The idea of a "crosschain DEX" is to allow users to swap currency from one blockchain for currency on another blockchain.

There are multiple designs for how the crosschain DEX can work, with their own trade-offs. The Amoveo DEX is one of these designs.

The purpose of the code in this folder is to explain the Amoveo DEX, and compare it's costs and benefits to other similar tools.

This page has the current interface for the Amoveo DEX, in the "crosschain DEX" tab

Basics of Amoveo DEX

The Amoveo DEX is enforced using Amoveo's oracle, which you can read about here.

Using the oracle you can ask any question in a human language like English, making it very versatile.

Basically, one person bets some veo that bitcoin will not be sent to their address. anyone can match that bet, send the bitcoin, and then they win the veo from the bet. effectively, they have traded bitcoin for VEO.

Using Amoveo's oracle for DEX has advantages:

  • Oracle enforcement is very cheap, currently costing about 0.015 VEO to use.
  • You only need to use oracle enforcement in the case where one of the participants refuses to cooperate, and the participant who refuses to cooperate pays the cost of making the oracle.
  • It is completely trustless. There is no one who can make the oracle lie.
  • It does not require any special programming on any blockchain. No need to use the same crypto or support certain types of transactions.
  • It does not require any special user interfaces for any blockchain.
  • It is compatible with all blockchains.
  • It has a security deposit to prevent the free option problem after a trade has been matched.
  • Amoveo supports synthetic assets, to solve the free option problem before a trade has been matched.
  • It is asynchronous. You can post an offer to an orderbook, and go offline. The entire process of your trade can happen while you are offline.
  • It is commitable. You can commit to making a trade, and if someone accepts it, you are locked in and can't back out part way through.
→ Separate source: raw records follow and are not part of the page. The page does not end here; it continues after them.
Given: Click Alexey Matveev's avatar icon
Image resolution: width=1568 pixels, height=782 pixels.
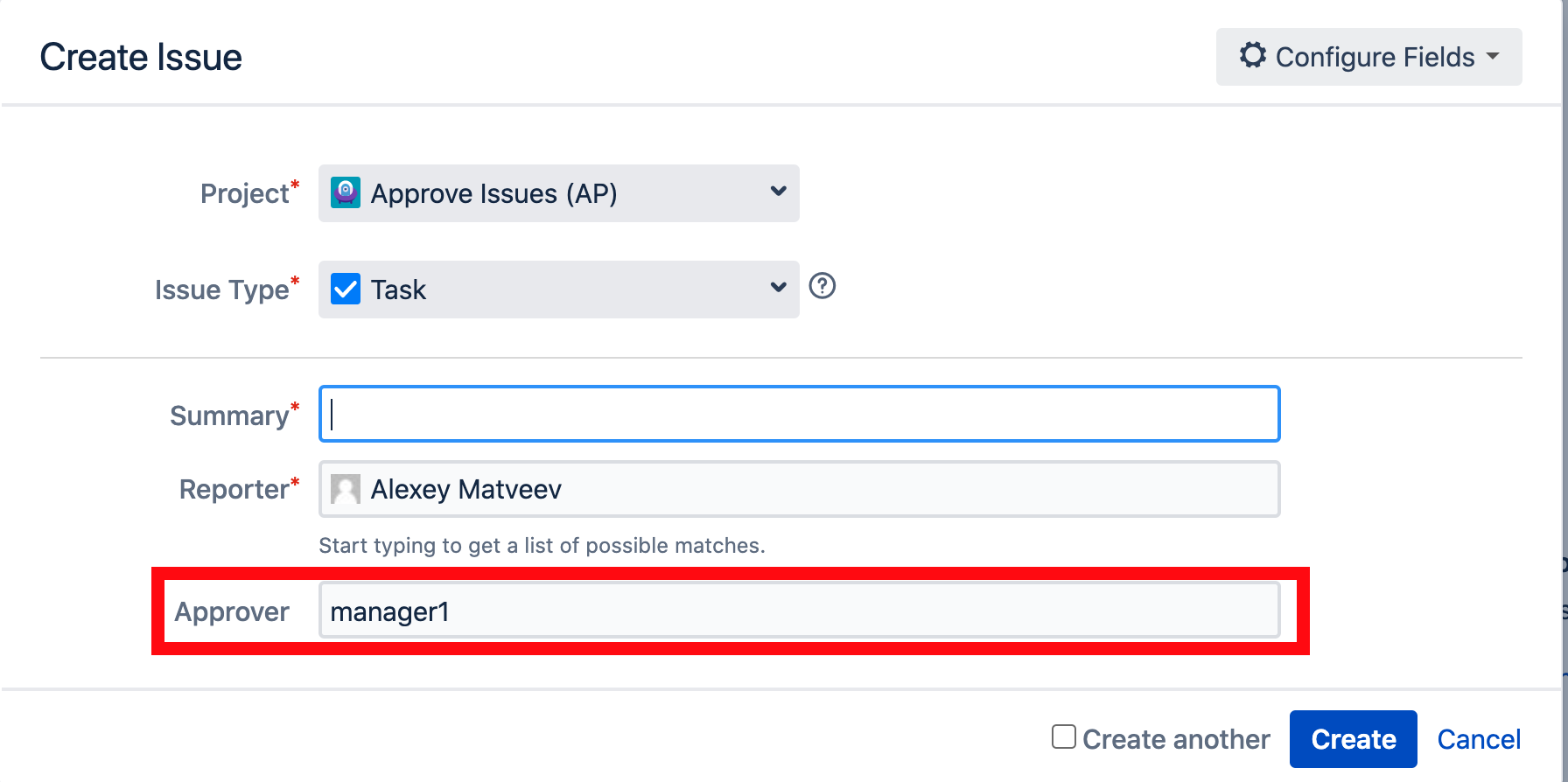Looking at the screenshot, I should tap(346, 489).
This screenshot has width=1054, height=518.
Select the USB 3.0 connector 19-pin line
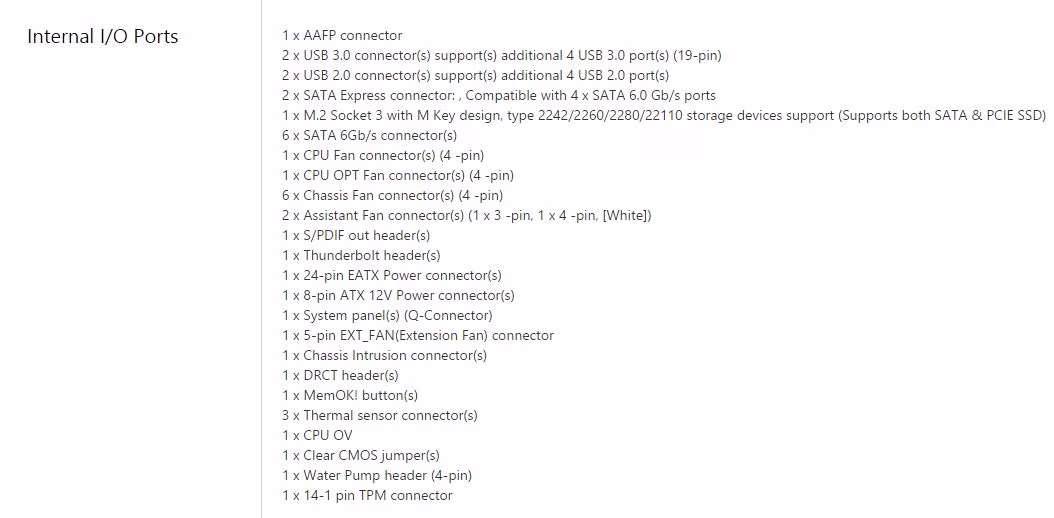502,56
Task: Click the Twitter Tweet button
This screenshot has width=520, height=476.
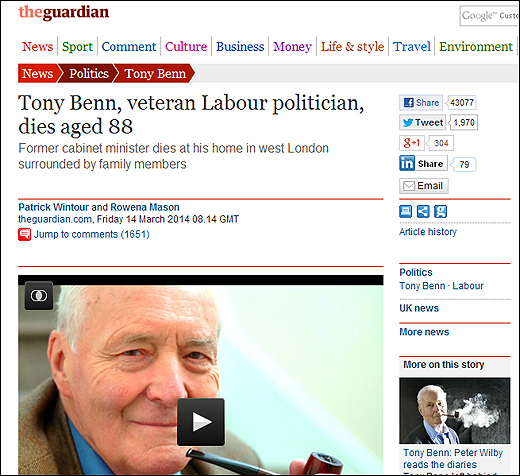Action: pyautogui.click(x=422, y=122)
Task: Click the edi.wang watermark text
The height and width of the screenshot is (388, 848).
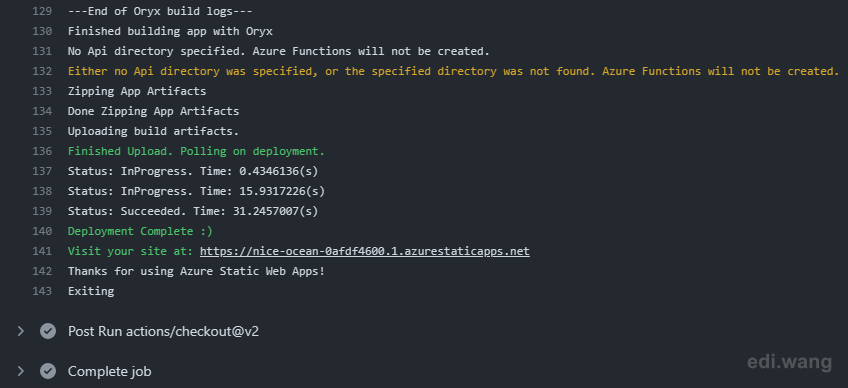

Amoveo's oracle has disadvantages:

  • It is slow. It takes at least a week to have a result. It can take longer, but in that case, the attacker who caused the oracle to take longer, they are paying any costs incurred by this delay. In practice, if you want to get your money out faster, you can sell your shares in the contract for 99% of their value to someone who is willing to wait for the oracle to finalize.
  • It only works if there is a way for the Amoveo oracle reporters to look up the account balance or transaction on the other blockchain to verify that the payment on that blockchain had occured.

Examples of using the DEX

Here is an example where someone sold 10 veo for 0.015 BTC. It links to the smart contract and all the txs involved

Here is the report from the very first time the DEX was used. To trade 0.182 VEO for 160 DOGE. This example was from before we had a specialized DEX UI, so it goes in depth about what is happening behind the scenes during a crosschain swap.

Free Options after matching.

The free option problem can happen when people are exchanging assets that change in price relative to each other. If one of the participants in the exchange has a period of time during which they have the choice to either accept or cancel the exchange, they can wait around an see how the price moves before making their decision.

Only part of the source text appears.